What Is Kerisik
Kerisik is a thick paste made from dry roasting shredded coconut until golden brown and then traditionally pounded in a mortar into a paste.
It has a very aromatic delicious coconut smell and a deep smokey roasted coconut flavour.
It’s a classic and essential ingredient in Malaysian cuisine and is typically used in different types of curries, salads and is widely used in Malaysian famous meal, rendang curry.
Easier Way To Make Kerisik At Home
Traditionally people make kerisik by dry roasting fresh shredded coconut in a wok.
It takes quite a long time and effort. You need to constantly stir the moist fresh shredded coconut so that they don’t get burn. You also need to do that until all the moisture evaporates and the shredded coconut gets dry.
Then you continue until they turn golden brown.

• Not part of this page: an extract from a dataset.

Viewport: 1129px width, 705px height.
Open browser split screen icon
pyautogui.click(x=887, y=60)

So usually to save time people usually buy kerisik. But if you’re living outside Malaysia or Asian countries, chances are it’s going to be very difficult for you to find kerisik. Like me 😀
But no worries, you can make your own. Here’s how.
I use unsweetened desiccated coconut. They are dry shredded coconut that’s usually sold in the baking aisle of the supermarket.

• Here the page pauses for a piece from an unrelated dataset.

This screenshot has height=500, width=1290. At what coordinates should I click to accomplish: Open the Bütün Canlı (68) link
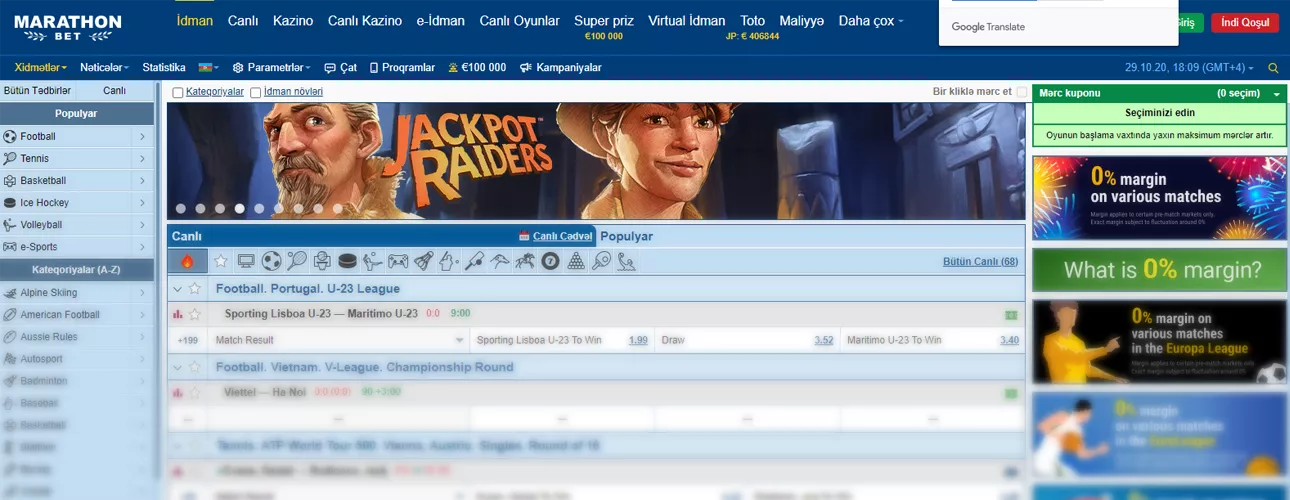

Using this form of coconut already saves me time as they are already dry. The only thing I need to do is dry roast them in a pan for several minutes.
The final color of your kerisik will depend on how dark you dry roast your desiccated coconut.
Blend Or Pound
This is up to you. I like the easier way by using my trusty blender. It takes less than 2 minutes to turn them into a paste.

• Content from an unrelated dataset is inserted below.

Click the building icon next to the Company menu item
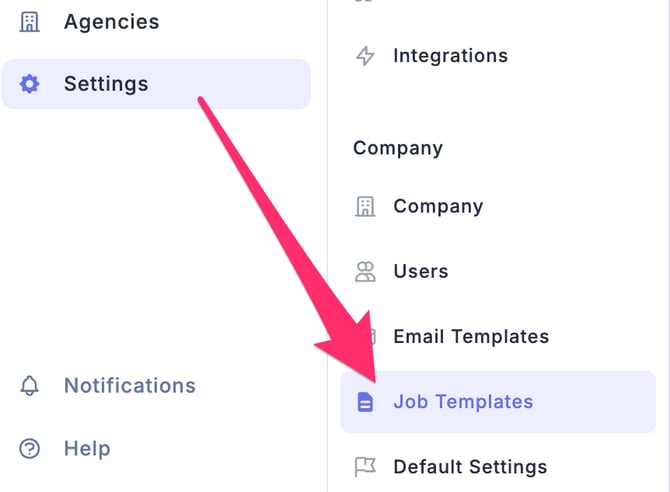670x492 pixels. 366,207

If you want to pound yours, no problem at all.
Pound them until they start releasing oil and turn into a smooth paste.
Here are some recipes that I use kerisik with:
How To Make Roasted Coconut Paste (Kerisik)
- 2 cup unsweetened desiccated coconut (150 gr)
- Using medium high heat, place the coconut in a pan. Stir until they turn dark golden brown. Lower the heat if they get brown too fast.
- Pour into a bowl and leave to cool. Finally blend them into a smooth paste. You can also use a pestle mortar and pound them.
How To Use
- Kerisik is added into dishes to bring out the coconut flavour and adds the delicious depth to the plate.
- Refer to my post above for recipes.
How To Store
- Place in an airtight container and keep in the fridge. It will harden but it's totally fine.
- Gently warm in microwave and scoop the amount needed.